Una recensione del libro di Mauro Varotto (Einaudi, 2020)

L’opera di Varotto riesce a superare lo stereotipo della montagna intesa come limen e spazio di conquista da parte di cittadini irrequieti, per risemantizzarla entro un discorso sul paesaggio di cui è nel contempo sia prodotto che elemento fondativo.

I nomi, che si diedero alle cose, ci permettono di parlare delle cose stesse.

Tra queste “cose da nominare” c’era una dimensione geografica che ancora rimaneva priva di identificabilità: la montagna di mezzo finalmente descritta da Mauro Varotto.

La montagna di mezzo è sempre stata lì. É la zona che da nord abbraccia casa mia e di cui ho iniziato a salire i versanti, a guardarmi intorno e a fare alcune considerazioni su cosa volgia dire montagna. Ci sono passato atraverso mille e mille volte, su di lei ho lavorato e lavoro, ma non chiamandola in nessun modo, se non riferendomi ad altro, non la potevo osservarla bene. Nei miei pensieri è stata, di volta in volta, le prealpi, la pedemontana, quei primi rilievi e colline che si staccano dalla pianura. Adesso è montagna di mezzo.

A lei associo tre parole: storia, conflitto e responsabilità.

Storia, perché dallo studio di come l’essere umano si è relazionato ai rilievi si possono capire le stagioni della cultura umana in rapporto all’ambiente, passando ovviamente per le due guerre mondiali che hanno avuto, per noi della Penisola, una dimensione particolarmente montana.

Conflitto, perché qualsiasi azione si compia in altura ha delle conseguenze in tutto l’ecosistema. La montagna, a causa soprattutto la sua “riscoperta recente” da parte del turismo di massa accortosi che la montagna esiste anche d’estate, è inoltre al centro dell’irrisolta dicotomia tra centro e periferia che da sempre esacerba gli animi, distinguendo tra vari “noi” e moltissimi “loro”.

Responsabilità,che un po’ è la somma delle altre due. Proprio perché non è casa tua, porta rispetto. Proprio perché se non stai attento muori, porta rispetto. Proprio perché è di tutti, e con di tutti mi riferisco all’istanza degli usi civici, si deve portare rispetto.

Mi sembra che in Montagne di mezzo il prof. Varotto tocchi tutte e tre queste istanze e attraverso citazioni di testi, documentari e ricerche permetta al lettore di farle proprie. Il libro, con grande chiarezza analitica, restituisce la complessità storica, antropologica e economica che sta dietro la parola montagne.

Il prof.
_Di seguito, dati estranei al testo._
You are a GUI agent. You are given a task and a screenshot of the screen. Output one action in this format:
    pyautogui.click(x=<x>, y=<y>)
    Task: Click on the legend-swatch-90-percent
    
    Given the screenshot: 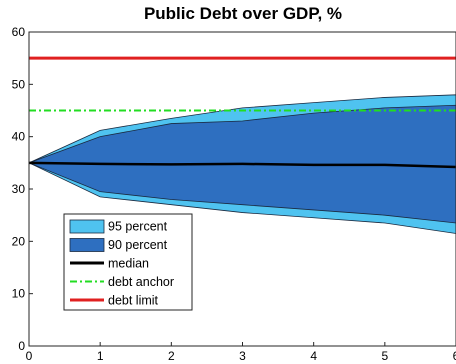 What is the action you would take?
    pyautogui.click(x=87, y=245)
    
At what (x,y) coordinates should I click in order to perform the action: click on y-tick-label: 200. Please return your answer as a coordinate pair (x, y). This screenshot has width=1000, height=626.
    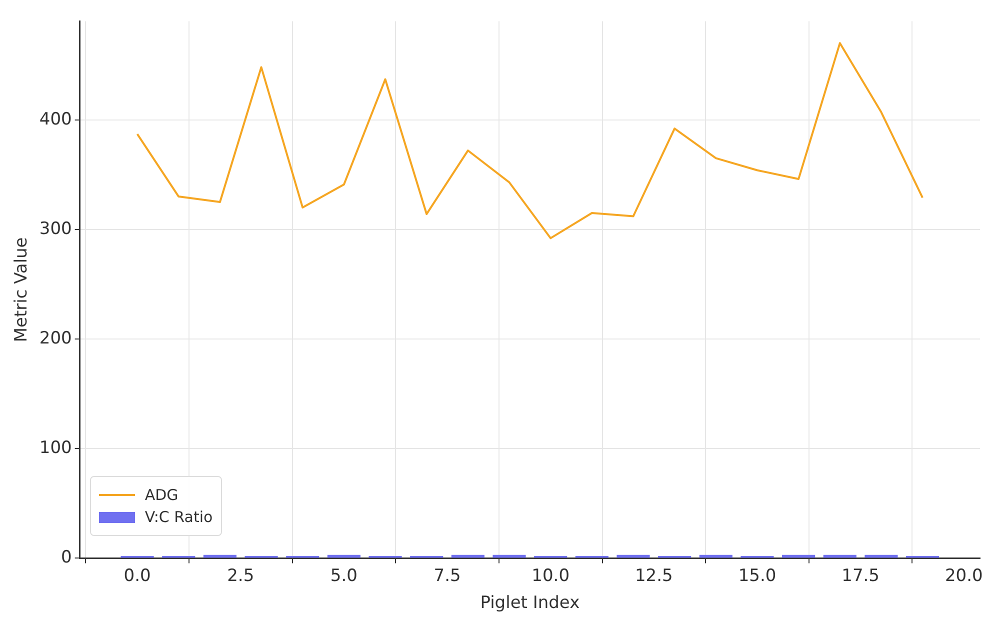
    Looking at the image, I should click on (56, 338).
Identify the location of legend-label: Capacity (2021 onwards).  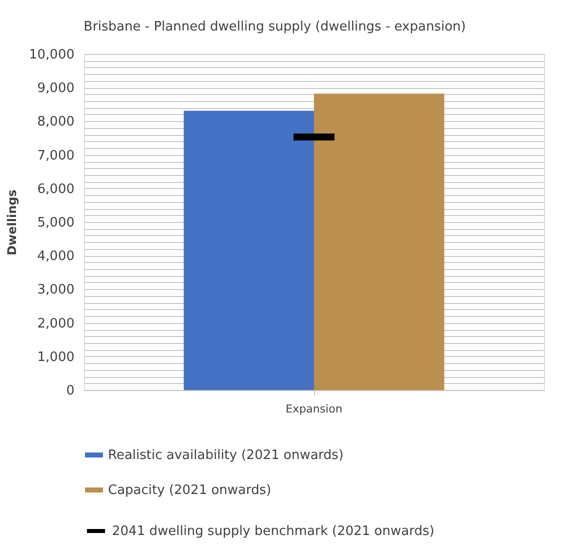
(190, 490).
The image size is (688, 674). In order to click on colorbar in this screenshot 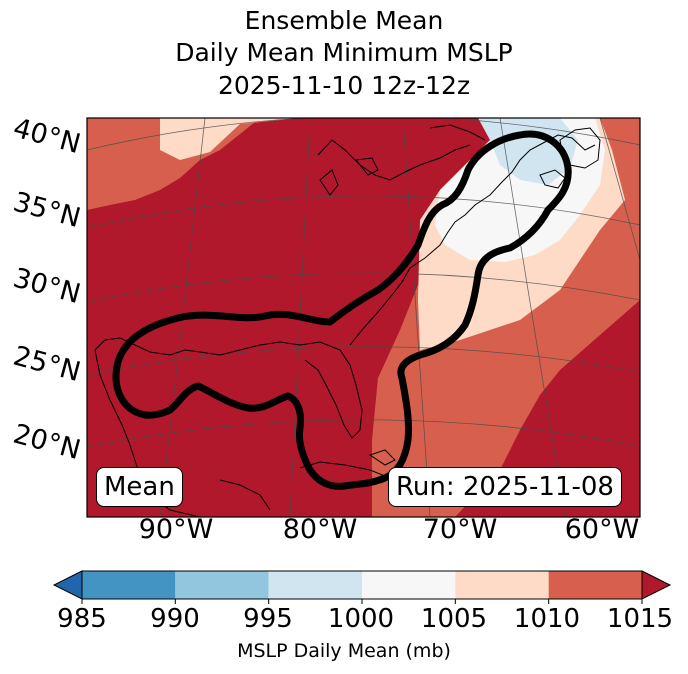, I will do `click(362, 587)`.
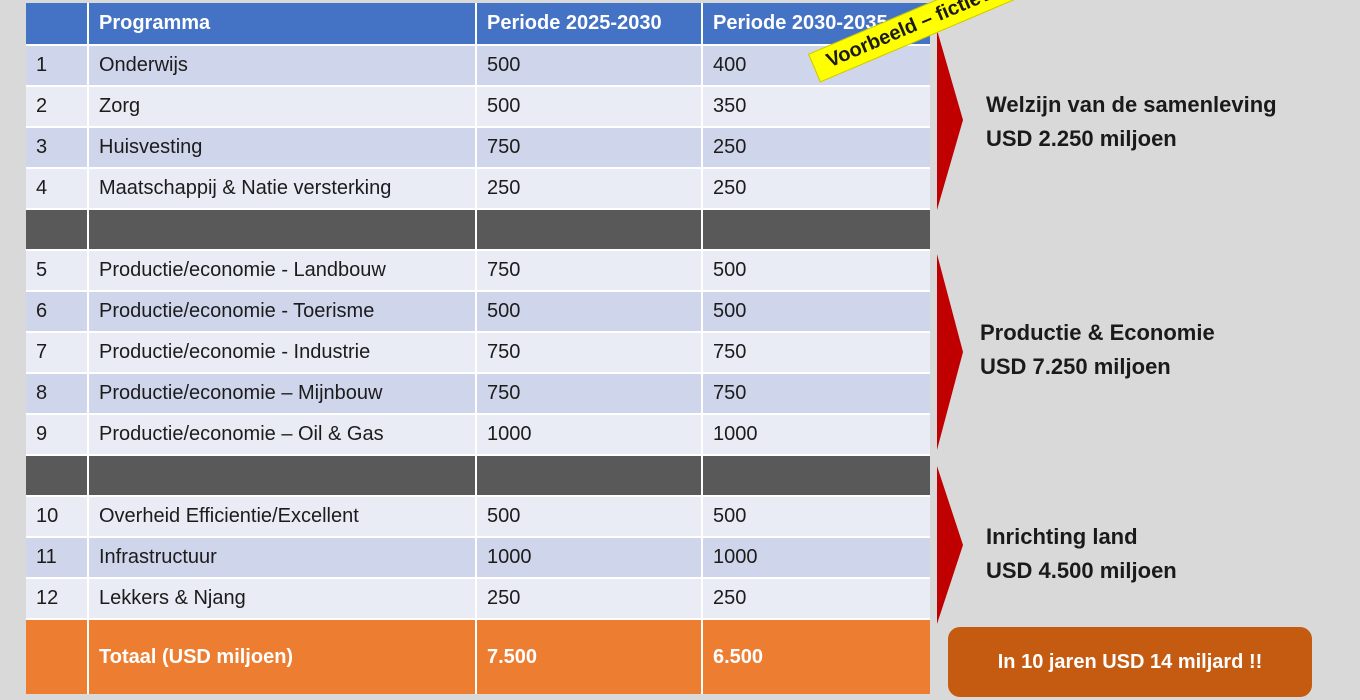 This screenshot has height=700, width=1360. I want to click on group-amount: USD 2.250 miljoen, so click(1082, 138).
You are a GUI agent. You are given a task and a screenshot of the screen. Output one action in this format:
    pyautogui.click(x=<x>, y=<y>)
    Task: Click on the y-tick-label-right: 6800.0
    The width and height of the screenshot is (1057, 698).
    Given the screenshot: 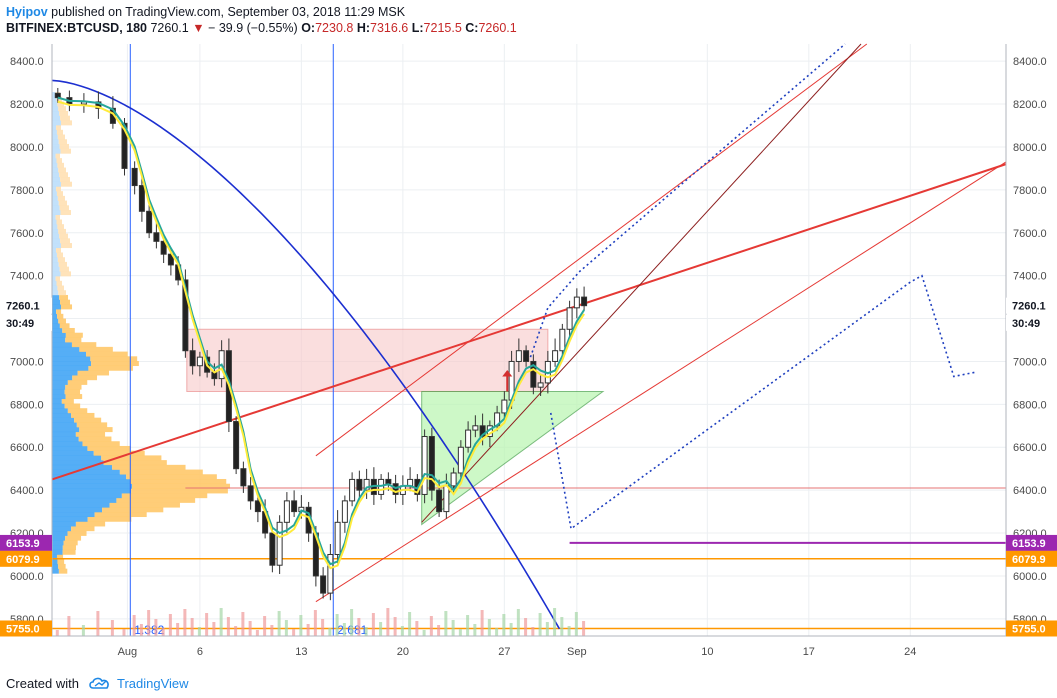 What is the action you would take?
    pyautogui.click(x=1030, y=405)
    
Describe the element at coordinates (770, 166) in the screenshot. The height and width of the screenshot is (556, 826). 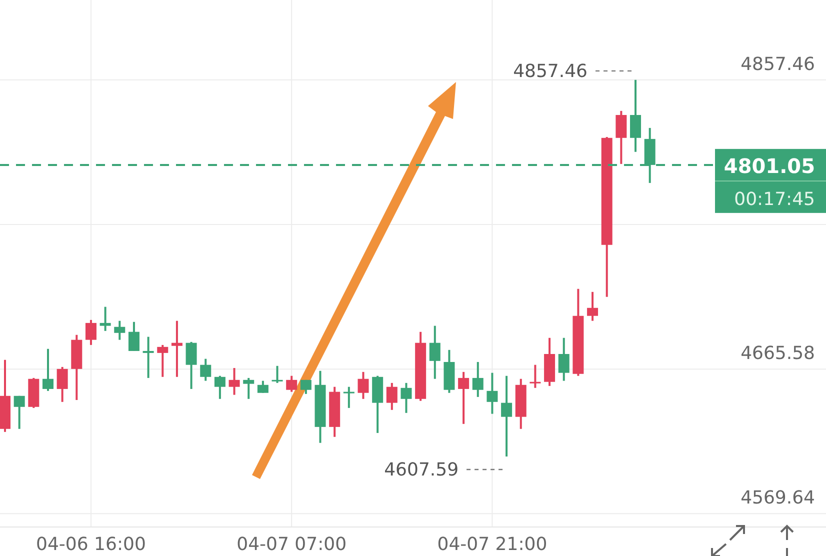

Varotto accompagna il lettore per mano attraverso la storia del popolamento montano, dialogando con lui in un lessico puntuale e specialistico, proprio anche della geologia e della sociologia. non si risparmia gli argomenti più ostici per il pubblico generalista come l’invenzione della tradizione legata alla produzione alimentare d’altura, l’idea che le zone di tutela totale non siano necessariamente un approccio efficace, la conclusione che c’è una montagna che vince e una montagna che perde.

Parte da lontano per arrivare molto vicino, al concreto, a quegli esempi di popolamento e spopolamento che, per quel che mi riguarda, ho comunque difficoltà a definire tendenza o controtendenza di oggi. Che si parli di Alpi o di Appennini la montagna di mezzo è lì, dove le cose sono successe nel silenzio dello spopolamento e dove stanno ancora succedendo, stavolta in maniera molto meno silenziosa, nei fenomeni di ripopolamento in atto.

Perché la montagna non è panorama, ma paesaggio.